A small advocacy group in Colorado is betting that it can take one state-of-the-art Web site, add half a million dollars or so and end up with a potent tool that will enable it to organize the state's entire community of liberal activists.
....The goal is to create a go-to site for Colorado activists -- a sort of online hub for everyone from environmentalists to abortion rights advocates to those concerned about the direction of their school boards. The group hopes liberals will use the site -- ProgressNowAction.org -- to find each other, organize and meet people working on other issues. In the process, it hopes to assemble a statewide network of activists and, ultimately, give Democrats a new and easily replicated model for local political organizing.
The website, largely run by former Dean activist and Progress Now Deputy Director Bobby Clark, offers a lot of valuable tools.

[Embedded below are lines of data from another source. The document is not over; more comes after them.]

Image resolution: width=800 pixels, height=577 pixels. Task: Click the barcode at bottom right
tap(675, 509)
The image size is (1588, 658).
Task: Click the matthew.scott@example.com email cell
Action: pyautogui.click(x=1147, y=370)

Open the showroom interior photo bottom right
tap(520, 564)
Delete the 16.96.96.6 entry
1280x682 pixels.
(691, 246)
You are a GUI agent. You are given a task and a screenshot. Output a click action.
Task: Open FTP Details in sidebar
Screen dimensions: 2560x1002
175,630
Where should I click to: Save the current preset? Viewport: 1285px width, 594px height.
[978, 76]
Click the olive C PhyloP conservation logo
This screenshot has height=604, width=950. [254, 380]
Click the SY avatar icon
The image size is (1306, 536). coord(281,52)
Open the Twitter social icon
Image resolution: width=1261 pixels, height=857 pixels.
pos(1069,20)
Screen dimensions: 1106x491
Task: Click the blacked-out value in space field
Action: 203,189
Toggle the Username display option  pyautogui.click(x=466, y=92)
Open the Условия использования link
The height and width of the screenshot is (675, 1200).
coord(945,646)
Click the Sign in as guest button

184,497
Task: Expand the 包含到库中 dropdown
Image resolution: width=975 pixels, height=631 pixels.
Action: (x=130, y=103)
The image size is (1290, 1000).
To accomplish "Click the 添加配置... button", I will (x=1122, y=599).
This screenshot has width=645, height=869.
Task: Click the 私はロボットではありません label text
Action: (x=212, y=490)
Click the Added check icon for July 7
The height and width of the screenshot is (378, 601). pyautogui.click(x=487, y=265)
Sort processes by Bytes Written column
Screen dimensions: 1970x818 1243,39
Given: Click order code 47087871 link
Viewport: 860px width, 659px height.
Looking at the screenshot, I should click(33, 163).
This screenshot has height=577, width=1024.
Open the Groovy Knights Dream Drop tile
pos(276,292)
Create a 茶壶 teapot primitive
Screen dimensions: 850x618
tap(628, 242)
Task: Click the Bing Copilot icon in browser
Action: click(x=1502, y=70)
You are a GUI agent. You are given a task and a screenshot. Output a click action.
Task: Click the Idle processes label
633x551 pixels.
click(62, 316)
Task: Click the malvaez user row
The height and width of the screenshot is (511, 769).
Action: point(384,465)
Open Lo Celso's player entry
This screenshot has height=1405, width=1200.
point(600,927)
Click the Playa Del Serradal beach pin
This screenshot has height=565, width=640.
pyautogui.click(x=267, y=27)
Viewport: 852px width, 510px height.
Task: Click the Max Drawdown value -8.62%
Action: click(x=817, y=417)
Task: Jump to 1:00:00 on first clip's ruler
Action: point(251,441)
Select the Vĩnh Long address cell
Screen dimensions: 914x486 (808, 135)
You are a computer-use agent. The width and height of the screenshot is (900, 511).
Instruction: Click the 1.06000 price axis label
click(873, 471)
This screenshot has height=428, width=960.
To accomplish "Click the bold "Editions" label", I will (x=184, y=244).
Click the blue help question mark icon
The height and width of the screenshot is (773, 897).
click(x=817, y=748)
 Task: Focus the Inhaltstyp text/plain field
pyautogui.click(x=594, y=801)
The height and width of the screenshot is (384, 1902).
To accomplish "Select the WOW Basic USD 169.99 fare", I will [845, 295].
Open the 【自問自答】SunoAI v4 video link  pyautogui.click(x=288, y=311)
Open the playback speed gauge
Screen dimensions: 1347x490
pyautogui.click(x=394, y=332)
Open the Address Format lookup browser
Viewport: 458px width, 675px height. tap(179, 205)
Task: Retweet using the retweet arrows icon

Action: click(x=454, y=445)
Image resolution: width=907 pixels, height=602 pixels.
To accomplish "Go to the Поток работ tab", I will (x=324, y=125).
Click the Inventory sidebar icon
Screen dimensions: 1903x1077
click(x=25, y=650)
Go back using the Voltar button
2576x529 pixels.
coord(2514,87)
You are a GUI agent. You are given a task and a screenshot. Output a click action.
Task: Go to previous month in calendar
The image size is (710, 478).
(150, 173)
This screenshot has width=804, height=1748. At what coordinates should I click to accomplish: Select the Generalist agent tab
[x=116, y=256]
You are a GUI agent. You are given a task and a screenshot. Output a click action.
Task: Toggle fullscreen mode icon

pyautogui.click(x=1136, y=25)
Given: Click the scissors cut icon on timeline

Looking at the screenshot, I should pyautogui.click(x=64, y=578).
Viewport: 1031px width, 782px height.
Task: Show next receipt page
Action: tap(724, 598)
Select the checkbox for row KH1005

The site, much more sophisticated than the state Democratic Party's site, features a range of tools that will be familiar to anyone who followed Dean's presidential bid. There is a knockoff of the Web site Meetup.com, which helps the like-minded find each other and that the former Vermont governor used to rally thousands. There are tools to set up your own Web log, or blog. There is a database of Colorado voters and their addresses, so that activists can write them letters urging action on some issue. There are profiles of individual activists. Soon groups will be able to set up their own fundraisers on the site.
Oddly, the most negative comment comes from Colorado Democratic Chairwoman Patricia Waak who snipes:
The fact is that they're going on a premise here that worked for Howard Dean when he was running and was pretty effective for him," Waak said. "But in the end, it still only picks up a certain group of people. There are still tons of people out there who don't even have a computer and who could care less what blogs say."
I hope Waak loses her myopic view of netroots soon. Blogs are daily reads for those engaged in politics and the mainstream media, which reports daily on them. With or without a computer, what bloggers are writing filters down to the electorate. Their fundraising capabilities are well-documented. They are a potent force, and Colorado's Democratic party ignores them at its peril.